Hair Styling meets Team Leadership

Last February 14th, I was at the En Vogue Salon getting my regular hair cut. The owner, Kim, commented that I’d made considerable progress in my personal grooming and attitude since I had first started coming there. There was, however, one skill that continued to elude me: the stylish hair muss. I finally figured it out, and I realized that there was a lesson about team leadership somewhere in there too.

Crazy? Read on.

The Mystery of Hair Mussing

A little background for those of you who are mystified, as I once was, by the world of hair styling: After you get your hair cut, the stylist will typically put something in your hair to make it look better. In my case, Kim uses a “styling wax” (Paul Mitchell Tea Tree™, if you must know). She dabs a small amount on her fingers, spreads it over her palms, and then with a few expert swipes at my hair makes everything look right. It’s magical! Carson Kressley on Queer Eye for the Straight Guy calls this zhushing, and the best way I can describe it is that it’s an artful running of the fingers through the hair. The result should look in-place, but free and playful. Kim is a master of the zhush, and even though I’ve seen her do it many times when I’m in the chair, I could not for the life of me duplicate it at home. Clearly, my technique was at fault, though I could not understand how I could mess up something as simple as running my own fingers through my own hair.

I mentioned this sad state of affairs to Kim, who cheerfully asserted that it was really easy. She said that we’d do “Hair Wax 101” after the hair cut, and she even promised that she’d wash my hair again if it didn’t work. Now that’s service…you can see why I like going to this place.

It’s All in the Finger Pressure

Here’s what I was supposed to do, as explained by Kim:

  1. Put a small, pea-sized dollop of hair wax onto the tips of my fingers.
  2. Rub hands together, spreading the wax evenly over the fingers and palms.
  3. Run fingers through hair.
  4. Tweak hair until it “looks good.”

I did 1 and 2 just fine. Then, as Kim watched with mild horror, I used my fingers as a kind of meaty comb, pressing firmly into my hair and scalp. I went from the back and front, thoroughly applying the product throughout my hair. The result: spiky helmet head. The problem? Too much force.

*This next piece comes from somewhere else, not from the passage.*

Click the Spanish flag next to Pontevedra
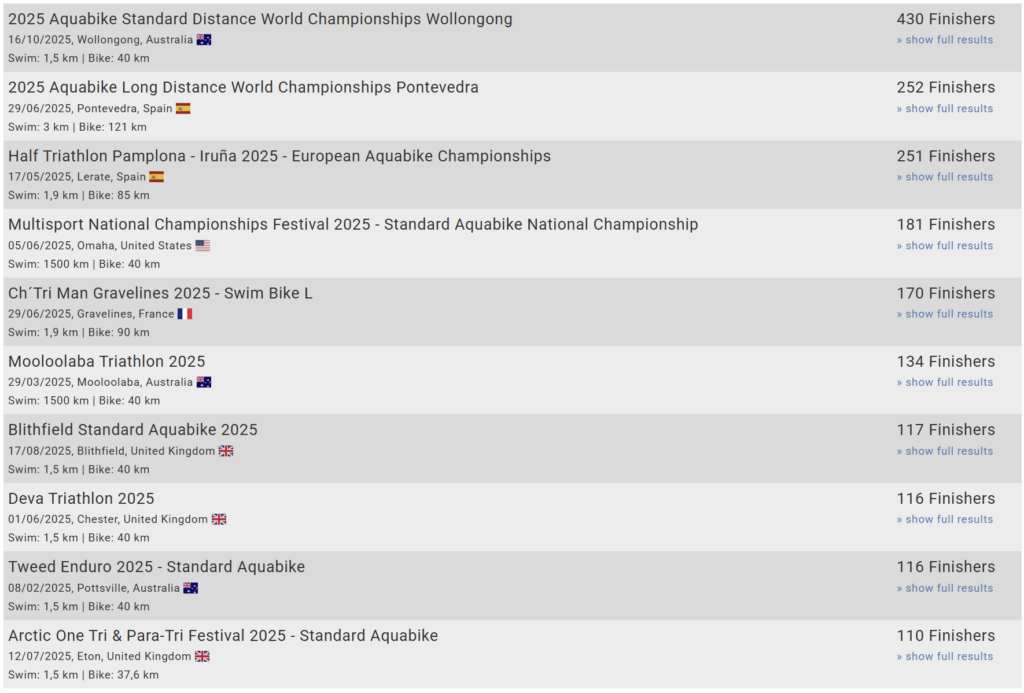pyautogui.click(x=181, y=108)
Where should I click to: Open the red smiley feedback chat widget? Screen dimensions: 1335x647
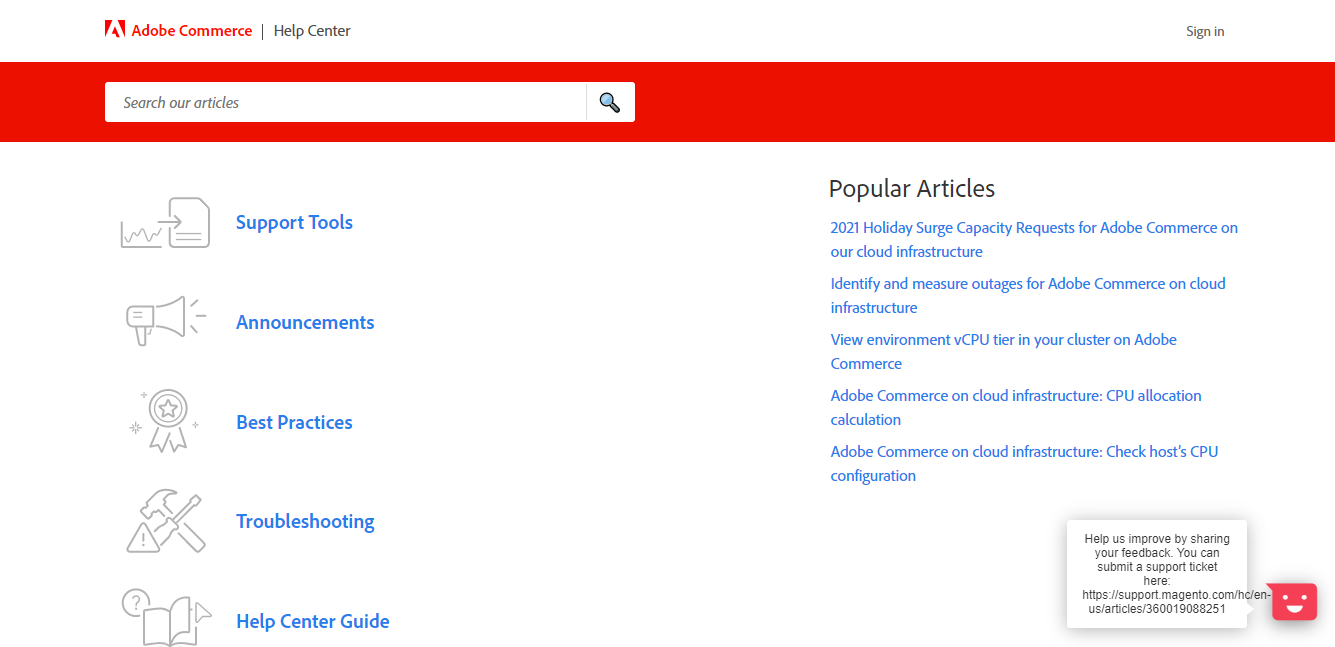coord(1294,602)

Kim commented, having diagnosed the problem, that guys tend to put too much pressure on their hair. She told me that from now on, I was only to run my fingers through the top layer of my hair. She fixed my head as she explained the process; I noted as I watched that I shouldn’t touch my scalp at all. If you do, what happens is that you end up waxing the roots of your hair, which makes them stick up funny or lie flat against your scalp. And to be clear: it’s not a “good look.”

The second trick is just let the hair fall where it wants to. When your hair is cut by an expert, it will do this. The hair wax is to add some texture and some variation to the surface, plus a little bit of sheen. Some bits of hair will be out of place after the zhush. She just flicks those parts lightly until they land better. You don’t want to force the errant hairs into place, because it’ll look unnatural. It’s like dusting cocoa on a cake, or scattering rose pedals or leaves…you want things to fall naturally to look natural.

Application to Team Leadership

About a week later, I was relating this story to the New Media Group. We had been talking about management styles prior to this, and I made the observation that the “artful hair muss” was very much like an experienced team lead. So many new managers think that their responsibility is explicit control over a team or project, so they press hair and apply external controls that end up being unfunky and unproductive. The result is a mess. The experienced team lead, on the other hand, already knows what naturally happens in a team environment and knows how things will “naturally fall” given the personalities involved and the nature of the task. A few artful zhushes and taps, and everything falls into place. There is no need to apply explicit pressure to force things into place, because the experienced team lead knows how things will unfold. Of course, having the project set up right in the first place (analagous to having a good haircut) helps the project fall into place even better. Remember, though, there are two parts: you need expertly cut hair in the case of the hair wax, and you need to have a team that can work together. Every head of hair has its cowlicks and weird quirks that an expert stylist can work around, and the same is true for every team. It’s easier said than done, of course.

So next time you’re putting gel in your hair or energy into your group, consider the light touch and help things fall where they naturally would. You need less force than you might think, and sometimes you don’t need any at all. Think about how you’d organize the team along natural strengths, and what you need to do to make sure that these fall into place naturally. At the very least, it’ll help those long meetings go by quicker.